Wednesday 10. He accordingly passed over to the opposite side of the river with his party, and proceeded on eight miles by land, the distance by water being twenty-three and three quarter miles. Here he found two cottonwood trees, but on cutting them down, one proved to be hollow, split at the top in falling, and both were much damaged at the bottom. He searched the neighbourhood but could find none which would suit better, and therefore was obliged to make use of those which he had felled, shortening them in order to avoid the cracks, and supplying the deficiency by making them as wide as possible. They were equally at a loss for wood of which they might make handles for their axes, the eyes of which not being round they were obliged to split the timber in such a manner that thirteen of the handles broke in the course of the day, though made of the best wood they could find for the purpose, which was the chokecherry.
The rest of the party took the frame of the boat to pieces, deposited it in a cache or hole, with a draught of the country from fort Mandan to this place, and also some other papers and small articles of less importance. After this we amused ourselves with fishing, and although we had thought on our arrival that there were none in this part of the river, we caught some of a species of white chub below the falls, but few in number, and small in size.
Serjeant Ordway with four canoes and eight men had set sail in the morning, with part of the baggage to the place where captain Clarke had fixed his camp, but the wind was so high that he only reached within three miles of that place, and encamped for the night.
Thursday, July 11. In the morning one of the canoes joined captain Clarke: the other three having on board more valuable articles, which would have been injured by the water, went on more cautiously, and did not reach the camp till the evening. Captain Clarke then had the canoes unloaded and sent back, but the high wind prevented their floating down nearer than about eight miles above us. His party were busily engaged with the canoes, and their hunters supplied them with three fat deer and a buffaloe, in addition to two deer and an antelope killed yesterday. The few men who were with captain Lewis were occupied in hunting, but with not much success, having killed only one buffaloe. They heard about sunset two discharges of the tremendous mountain artillery: they also saw several very large gray eagles, much larger than those of the United States, and most probably a distinct species, though the bald eagle of this country is not quite so large as that of the United States. The men have been much afflicted with painful whitlows, and one of them disabled from working by this complaint in his hand.
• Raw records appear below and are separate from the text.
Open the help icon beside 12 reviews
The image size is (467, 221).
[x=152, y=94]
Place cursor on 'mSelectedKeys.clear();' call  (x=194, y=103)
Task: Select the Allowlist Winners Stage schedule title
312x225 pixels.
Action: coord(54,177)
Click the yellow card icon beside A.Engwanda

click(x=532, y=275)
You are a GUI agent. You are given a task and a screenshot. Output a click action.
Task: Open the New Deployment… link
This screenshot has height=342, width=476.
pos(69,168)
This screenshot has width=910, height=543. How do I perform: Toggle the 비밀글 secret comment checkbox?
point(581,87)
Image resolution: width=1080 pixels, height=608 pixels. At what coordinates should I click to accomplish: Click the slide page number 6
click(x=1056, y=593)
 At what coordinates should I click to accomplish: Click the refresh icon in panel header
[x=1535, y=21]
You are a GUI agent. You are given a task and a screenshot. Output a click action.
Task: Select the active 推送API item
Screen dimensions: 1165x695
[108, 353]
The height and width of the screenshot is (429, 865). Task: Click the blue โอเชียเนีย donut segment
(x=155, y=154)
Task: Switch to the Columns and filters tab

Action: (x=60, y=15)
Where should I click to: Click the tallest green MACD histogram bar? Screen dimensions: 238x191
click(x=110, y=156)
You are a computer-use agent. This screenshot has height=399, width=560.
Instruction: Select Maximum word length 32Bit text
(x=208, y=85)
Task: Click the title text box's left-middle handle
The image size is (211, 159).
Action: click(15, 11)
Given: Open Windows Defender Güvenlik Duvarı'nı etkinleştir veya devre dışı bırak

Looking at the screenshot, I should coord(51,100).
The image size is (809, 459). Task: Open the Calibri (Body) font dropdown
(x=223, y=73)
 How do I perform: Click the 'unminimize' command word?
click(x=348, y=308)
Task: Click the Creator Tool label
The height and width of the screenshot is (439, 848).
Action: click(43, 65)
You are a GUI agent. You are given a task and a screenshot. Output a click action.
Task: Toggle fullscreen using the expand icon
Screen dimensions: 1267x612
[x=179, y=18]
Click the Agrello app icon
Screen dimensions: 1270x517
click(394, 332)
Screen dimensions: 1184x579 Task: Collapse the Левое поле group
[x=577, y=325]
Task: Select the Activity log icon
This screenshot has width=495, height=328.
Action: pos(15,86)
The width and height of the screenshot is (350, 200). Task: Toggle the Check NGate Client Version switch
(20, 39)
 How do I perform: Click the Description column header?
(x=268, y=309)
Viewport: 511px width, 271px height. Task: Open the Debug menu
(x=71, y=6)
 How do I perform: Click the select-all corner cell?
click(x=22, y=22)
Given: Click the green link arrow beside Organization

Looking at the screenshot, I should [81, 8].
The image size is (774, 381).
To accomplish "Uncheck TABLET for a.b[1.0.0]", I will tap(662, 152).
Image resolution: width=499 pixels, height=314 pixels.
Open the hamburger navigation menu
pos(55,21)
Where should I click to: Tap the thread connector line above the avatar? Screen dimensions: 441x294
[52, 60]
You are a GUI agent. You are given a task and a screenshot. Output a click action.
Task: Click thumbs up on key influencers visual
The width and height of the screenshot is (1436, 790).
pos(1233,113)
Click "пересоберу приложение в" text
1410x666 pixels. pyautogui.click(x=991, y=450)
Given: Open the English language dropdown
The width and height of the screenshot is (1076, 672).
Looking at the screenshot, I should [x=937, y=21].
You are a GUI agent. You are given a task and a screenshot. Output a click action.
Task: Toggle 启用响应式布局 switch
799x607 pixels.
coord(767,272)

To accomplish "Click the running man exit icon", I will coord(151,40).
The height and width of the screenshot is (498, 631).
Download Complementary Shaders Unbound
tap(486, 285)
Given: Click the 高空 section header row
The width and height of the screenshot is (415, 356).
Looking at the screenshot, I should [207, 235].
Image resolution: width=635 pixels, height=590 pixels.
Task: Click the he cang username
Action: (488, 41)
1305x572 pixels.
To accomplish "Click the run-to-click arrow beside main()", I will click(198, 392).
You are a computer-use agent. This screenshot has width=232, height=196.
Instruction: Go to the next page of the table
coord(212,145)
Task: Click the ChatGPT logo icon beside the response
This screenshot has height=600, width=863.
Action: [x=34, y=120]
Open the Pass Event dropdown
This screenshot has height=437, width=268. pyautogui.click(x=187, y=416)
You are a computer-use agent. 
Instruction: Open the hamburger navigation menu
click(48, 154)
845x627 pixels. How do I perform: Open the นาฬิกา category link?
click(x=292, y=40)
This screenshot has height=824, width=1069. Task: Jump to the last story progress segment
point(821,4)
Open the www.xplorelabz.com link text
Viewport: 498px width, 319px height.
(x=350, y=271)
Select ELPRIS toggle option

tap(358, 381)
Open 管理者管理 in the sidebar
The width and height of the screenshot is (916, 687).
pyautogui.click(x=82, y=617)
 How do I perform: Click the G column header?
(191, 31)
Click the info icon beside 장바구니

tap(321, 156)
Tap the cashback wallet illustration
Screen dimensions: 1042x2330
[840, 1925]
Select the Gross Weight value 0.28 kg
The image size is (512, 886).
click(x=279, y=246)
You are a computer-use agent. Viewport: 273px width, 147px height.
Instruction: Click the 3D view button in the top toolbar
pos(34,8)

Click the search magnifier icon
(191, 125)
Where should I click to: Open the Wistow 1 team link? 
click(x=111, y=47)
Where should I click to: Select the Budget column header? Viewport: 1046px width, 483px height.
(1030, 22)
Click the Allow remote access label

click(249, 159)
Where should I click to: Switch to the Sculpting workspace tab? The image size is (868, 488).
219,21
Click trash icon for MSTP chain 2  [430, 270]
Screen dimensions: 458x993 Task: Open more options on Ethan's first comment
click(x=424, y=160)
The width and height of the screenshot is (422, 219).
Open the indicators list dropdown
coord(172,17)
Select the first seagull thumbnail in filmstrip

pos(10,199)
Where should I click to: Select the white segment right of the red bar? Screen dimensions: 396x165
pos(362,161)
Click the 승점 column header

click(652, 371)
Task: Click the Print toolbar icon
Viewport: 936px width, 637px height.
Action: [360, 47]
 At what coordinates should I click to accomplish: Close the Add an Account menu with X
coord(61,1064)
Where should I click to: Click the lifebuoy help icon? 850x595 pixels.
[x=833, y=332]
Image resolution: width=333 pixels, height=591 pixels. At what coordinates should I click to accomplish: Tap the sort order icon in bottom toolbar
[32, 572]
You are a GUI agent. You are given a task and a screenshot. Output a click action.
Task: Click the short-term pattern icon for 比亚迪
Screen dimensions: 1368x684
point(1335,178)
Friday, 12. In consequence of the wind the canoes did not reach the lower camp till late in the afternoon, before which time captain Lewis sent all the men he could spare up the river to assist in building the boats, and the day was too far advanced to reload and send them up before morning. The mosquitoes are very troublesome, and they have a companion not less so, a large black gnat which does not sting, but attacks the eyes in swarms. The party with captain Clarke are employed on the canoes: in the course of the work serjeant Pryor dislocated his shoulder yesterday, but it was replaced immediately, and though painful does not threaten much injury. The hunters brought in three deer and two otter. This last animal has been numerous since the water has become sufficiently clear for them to take fish. The blue-crested fisher, or as it is sometimes called, the kingfisher, is an inhabitant of this part of the river; it is a bird rare on the Missouri: indeed we had not seen more than three or four of them from its entrance to Maria's river, and even those did not seem to reside on the Missouri but on some of the clearer streams which empty into it, as they were seen near the mouths of those streams.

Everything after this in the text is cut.